*INSTRUCTIONS*:
(1) In the account of the Algerian campaign against Tunis, what did Hadj Chabane do when Mohamed Bey offered tribute?
(2) Name every calendar month mentioned in the account of the Algerian campaign against Tunis.

┌─ READING PASSAGE

After a few towns were captured by the Algerians, the Tunisians arrived at the fort of El Kef, where they awaited their Algerian foes.

=== The first Battle of Kef ===

On the same day that the campaign started, the Algerians arrived under Kef. Mohamed Bey attempting to save himself allied with the Moroccans, albeit as they had no common borders, the Moroccans could do nothing other than send him weaponry. Knowing that his weak army couldn't defeat the Algerian one, he decided to offer a tribute to the Algerians. Hadj Chabane refused this, and attacked the Tunisians. The battle ended in a catastrophic defeat for the Tunisians, who started fleeing from the invading forces. Mohamed retreating into Tunis planned on fortifying the town, and holding back the Algerian forces.

=== The first siege of Tunis ===

The Algerian troops arrived under Tunis in August, and began the siege. Despite fierce Tunisian resistance, after a month, the Algerian artillery breached the walls, and their troops started fighting the Tunisian defenders. After about 3 months of heavy fighting, in November, Tunis fell to the Algerians, who pillaged the newly conquered town. This further angered the population of Tunis, where anti-Algerian sentiment has been growing ever seen they pillaged Tunis in 1686. Mohamed Bey was forced to flee the country, albeit sources vary on where exactly he went to. Some state that he fled to Chios, while others that he fled into the Sahara. He was soon replaced by the unpopular ben Cheker, albeit in reality Tunis was completely occupied and controlled by Algiers.

== Aftermath ==
Fed up with the occupation, ruined economy and extremely high taxes imposed by the Algerians, the people of Tunis, Sousse and Kairouan revolted. In April 1695 they chased Muhammad ben Cheker out of Tunis, who in turn started raising troops further down south. They crowned Mohamed Bey as king again, and on May 1 he attacked ben Cheker's troops near Kairouan. The Battle of Kairouan was a decisive victory for Mohamed Bey, and ben Cheker was forced to flee the country. An ancient Amphitheatre was largely destroyed by artillery shells during the battle.

After stabilization, the Tunisian Bey signed an alliance with the sultan of Morocco, which would soon culminate in the Maghrebi war (1699–1701).

└─
┌─ EXTRACTED RECORDS

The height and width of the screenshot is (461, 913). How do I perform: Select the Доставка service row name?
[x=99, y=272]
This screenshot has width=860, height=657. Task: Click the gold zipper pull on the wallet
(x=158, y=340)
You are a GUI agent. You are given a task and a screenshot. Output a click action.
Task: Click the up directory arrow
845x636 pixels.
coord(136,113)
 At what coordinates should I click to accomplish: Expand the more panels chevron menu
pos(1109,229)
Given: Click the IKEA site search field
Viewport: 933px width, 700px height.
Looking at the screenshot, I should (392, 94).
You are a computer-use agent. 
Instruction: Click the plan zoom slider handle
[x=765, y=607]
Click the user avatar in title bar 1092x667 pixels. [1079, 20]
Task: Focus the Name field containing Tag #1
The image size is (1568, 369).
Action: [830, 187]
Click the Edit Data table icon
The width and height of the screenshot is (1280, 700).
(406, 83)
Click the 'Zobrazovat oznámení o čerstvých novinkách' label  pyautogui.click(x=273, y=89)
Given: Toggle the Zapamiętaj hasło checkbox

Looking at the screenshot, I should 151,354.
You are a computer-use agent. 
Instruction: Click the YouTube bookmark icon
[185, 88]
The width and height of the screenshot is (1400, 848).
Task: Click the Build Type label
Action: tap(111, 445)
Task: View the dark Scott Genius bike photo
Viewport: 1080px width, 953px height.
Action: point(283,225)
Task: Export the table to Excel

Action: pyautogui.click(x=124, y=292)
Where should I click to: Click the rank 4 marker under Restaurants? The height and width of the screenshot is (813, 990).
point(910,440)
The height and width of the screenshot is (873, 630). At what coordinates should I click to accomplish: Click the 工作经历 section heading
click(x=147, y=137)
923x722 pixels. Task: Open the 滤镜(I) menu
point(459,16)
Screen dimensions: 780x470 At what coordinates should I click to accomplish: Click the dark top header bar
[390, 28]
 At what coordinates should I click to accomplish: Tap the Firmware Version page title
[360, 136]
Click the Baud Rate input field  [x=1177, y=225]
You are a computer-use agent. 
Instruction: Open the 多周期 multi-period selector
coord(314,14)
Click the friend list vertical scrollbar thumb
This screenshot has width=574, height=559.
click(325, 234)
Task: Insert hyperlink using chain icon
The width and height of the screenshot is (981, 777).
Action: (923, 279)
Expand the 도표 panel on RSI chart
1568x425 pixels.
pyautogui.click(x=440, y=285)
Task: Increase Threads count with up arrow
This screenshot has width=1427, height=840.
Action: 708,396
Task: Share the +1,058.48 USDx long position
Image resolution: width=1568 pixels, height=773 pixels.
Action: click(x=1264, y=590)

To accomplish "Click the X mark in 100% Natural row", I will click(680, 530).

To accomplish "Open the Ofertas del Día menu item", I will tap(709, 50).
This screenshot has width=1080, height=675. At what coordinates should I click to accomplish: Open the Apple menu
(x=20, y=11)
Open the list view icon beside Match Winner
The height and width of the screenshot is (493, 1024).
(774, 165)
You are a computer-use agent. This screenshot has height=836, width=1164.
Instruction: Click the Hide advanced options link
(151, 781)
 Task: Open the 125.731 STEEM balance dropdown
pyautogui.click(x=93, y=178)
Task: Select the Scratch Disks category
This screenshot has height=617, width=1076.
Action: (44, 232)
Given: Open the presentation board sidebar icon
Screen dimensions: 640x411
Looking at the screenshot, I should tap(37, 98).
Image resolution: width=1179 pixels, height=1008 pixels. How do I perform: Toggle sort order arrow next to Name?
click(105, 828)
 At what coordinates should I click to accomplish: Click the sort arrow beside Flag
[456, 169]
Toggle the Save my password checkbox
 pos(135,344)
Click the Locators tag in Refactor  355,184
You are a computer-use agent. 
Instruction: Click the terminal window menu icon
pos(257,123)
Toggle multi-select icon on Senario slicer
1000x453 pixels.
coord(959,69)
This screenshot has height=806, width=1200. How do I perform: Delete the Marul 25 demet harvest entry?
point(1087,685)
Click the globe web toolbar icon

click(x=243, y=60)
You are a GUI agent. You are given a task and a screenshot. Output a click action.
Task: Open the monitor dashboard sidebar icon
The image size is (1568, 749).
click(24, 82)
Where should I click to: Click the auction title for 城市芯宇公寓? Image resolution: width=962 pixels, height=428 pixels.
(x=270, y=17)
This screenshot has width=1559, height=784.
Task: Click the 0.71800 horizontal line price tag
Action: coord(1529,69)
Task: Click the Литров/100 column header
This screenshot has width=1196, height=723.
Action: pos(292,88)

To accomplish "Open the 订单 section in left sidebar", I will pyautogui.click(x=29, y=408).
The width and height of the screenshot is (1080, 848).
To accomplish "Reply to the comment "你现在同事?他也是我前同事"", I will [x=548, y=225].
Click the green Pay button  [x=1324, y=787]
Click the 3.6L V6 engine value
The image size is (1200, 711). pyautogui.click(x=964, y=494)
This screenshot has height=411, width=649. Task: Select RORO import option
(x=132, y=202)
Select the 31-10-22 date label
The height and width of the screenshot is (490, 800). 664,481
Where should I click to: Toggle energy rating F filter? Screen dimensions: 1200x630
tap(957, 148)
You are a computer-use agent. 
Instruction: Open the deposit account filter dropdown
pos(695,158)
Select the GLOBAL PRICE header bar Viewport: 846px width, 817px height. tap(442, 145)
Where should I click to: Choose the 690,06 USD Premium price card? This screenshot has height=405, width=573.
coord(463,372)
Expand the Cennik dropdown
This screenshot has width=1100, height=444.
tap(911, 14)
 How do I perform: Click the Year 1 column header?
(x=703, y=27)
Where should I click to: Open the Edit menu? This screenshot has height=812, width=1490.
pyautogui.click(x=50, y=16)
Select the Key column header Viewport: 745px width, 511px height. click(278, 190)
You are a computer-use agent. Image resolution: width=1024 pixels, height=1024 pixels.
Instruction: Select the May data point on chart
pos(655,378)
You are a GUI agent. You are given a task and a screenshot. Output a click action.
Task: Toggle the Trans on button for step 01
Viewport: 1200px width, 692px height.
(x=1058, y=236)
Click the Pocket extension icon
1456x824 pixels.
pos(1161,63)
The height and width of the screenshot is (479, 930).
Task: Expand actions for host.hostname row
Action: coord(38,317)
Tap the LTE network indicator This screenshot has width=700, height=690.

└─

*RESULTS BY TASK*:
(1) He refused the tribute and attacked the Tunisians.

(2) August, November, April, May